隣の列ばかり捜していたが、更に一つ向こうの列だった。伯爵家の並ぶ場所ではないはずだ。鈍臭いからきっと溢れて追いやられたのだ。人が動くたび姿が隠れてしまうので、若干苛々しながら目を離せないでいた。頭の中とは異なる姿。小柄で丸っこく、とろ臭いイメージしかなかった。

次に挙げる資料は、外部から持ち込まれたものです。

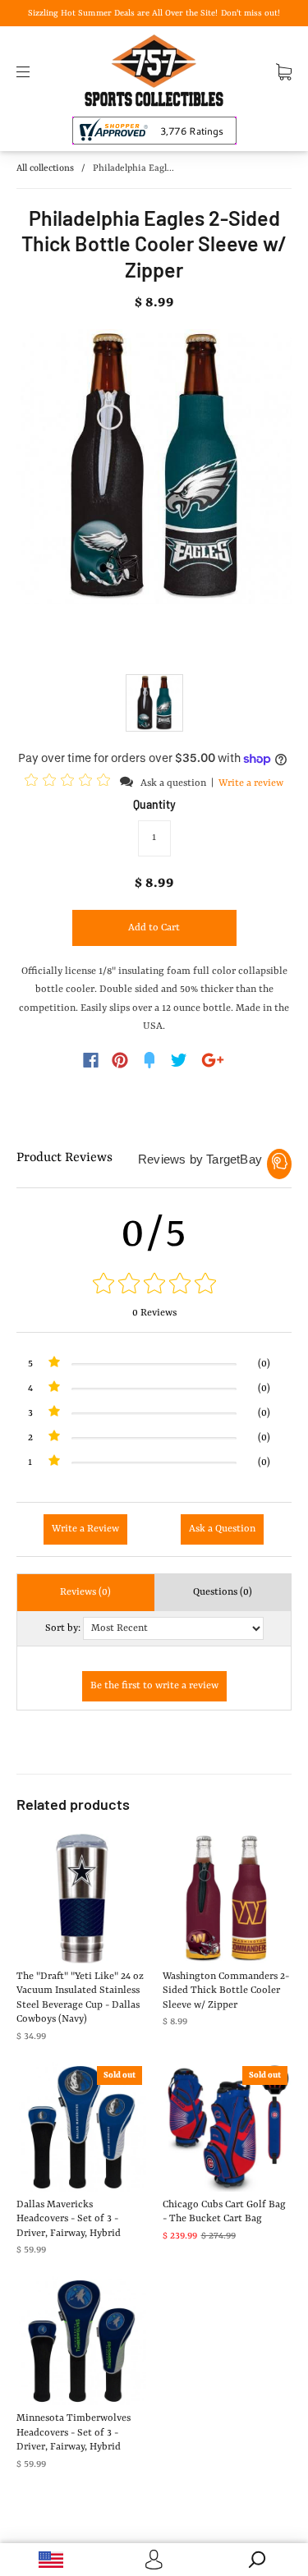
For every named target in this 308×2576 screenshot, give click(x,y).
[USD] (51, 2559)
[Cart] (284, 71)
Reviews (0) (85, 1592)
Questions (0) (222, 1592)
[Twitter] (179, 1060)
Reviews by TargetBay (200, 1159)
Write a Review (85, 1529)
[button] (70, 782)
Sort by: (62, 1628)
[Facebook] (90, 1060)
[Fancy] (149, 1060)
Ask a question (173, 783)
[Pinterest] (120, 1060)
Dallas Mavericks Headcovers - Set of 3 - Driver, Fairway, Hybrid (68, 2219)
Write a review (250, 783)
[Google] (213, 1060)
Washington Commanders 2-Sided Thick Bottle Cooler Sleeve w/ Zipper (226, 1991)
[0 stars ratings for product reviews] (154, 1285)
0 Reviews (154, 1313)
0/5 (154, 1234)
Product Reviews (64, 1157)
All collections (45, 168)
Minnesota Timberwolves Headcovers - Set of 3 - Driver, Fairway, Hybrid (73, 2433)
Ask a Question (222, 1529)
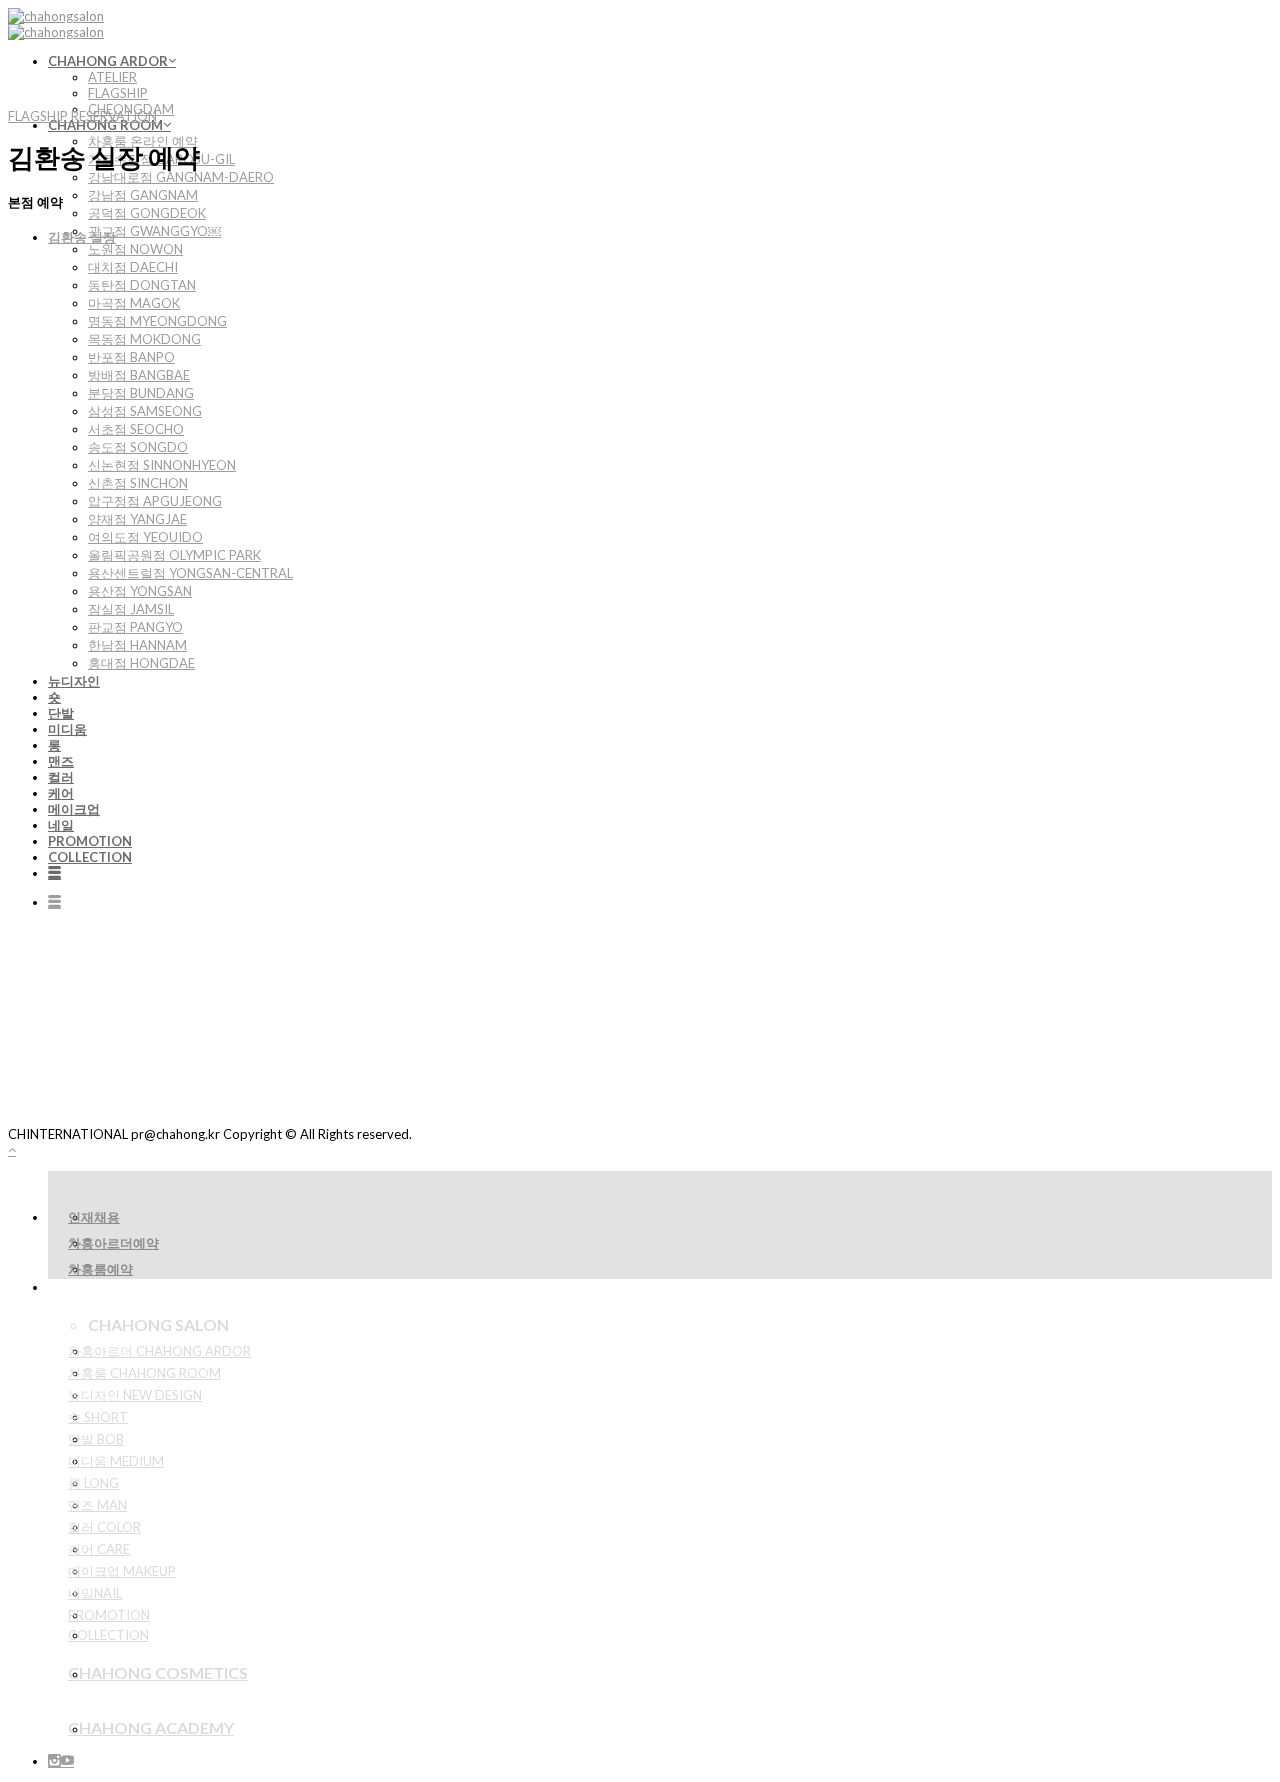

だから、きっとそのままにのほほんと育っているだろう。あの長閑な田舎町で、無欲で貴族らしかぬ両親と、兄のようなお優しいアーサーに囲まれて変わらぬまま暮らしている、と。
アルフレッドは粗探しでもするようにリリーを観察し、拳を固く握りしめていた。
割と長身の方かもしれない。
おかっぱ頭は健在だが、へんてこな寝癖はついておらず綺麗な内巻きにセットされている。こちらに気づく様子はなく、何かを諳んじるような仕草。ダンスのステップを反芻しているのだろう。垂れ目で低い鼻は昔のまま面影はある。しかし、はち切れそうだった頬はシャープになり馬鹿みたいに口も開けていない。ドレスから伸びた両腕は白くほっそりしているし、腰のあたりを絞ったデザインのドレスは女性らしいシルエットだ。
(女性らしい?)
脳内の言葉を繰り返して背中に嫌な汗が流れるのを感じた。だが、頭を振って無視した。九歳と十六歳が同じ姿であるはずはない。外見が変わったから一体なんだ。自分も昔より身長が三十センチ伸びたが何も変わっていない。
(そうだ。何も変わらない。関係ない)
アルフレッドの気持ちを後押しするように華やかな音楽が鳴り響いた。
ダンスが始まる。
貴族ならば誰もが最初に習うような簡単なステップを繰り返し相手を代えて進んで行く。手を重ねる令嬢からの熱視線に柔らかに微笑みながら、意識は内心深くにあった。
アルフレッドはこれまで一度もリリーの気持ちなど聞いたことはないし、聞く気もなかった。だから、会う必要もなかったし、会わなくていいと思ってきた。爵位を継いだら有無も言わせず婚約破棄をしろと突きつける。九歳のアルフレッドが一人で決めたことだ。例えば「大きくなったら勇者になってドラゴンを倒すんだ!」という夢と同じに。だけど、この世にドラゴンなどいないし、勇者という職業はない。成長すれば誰もが気づき、誰しも別の道を模索する。皆、大人になっていく。ならば、アルフレッドはどうか。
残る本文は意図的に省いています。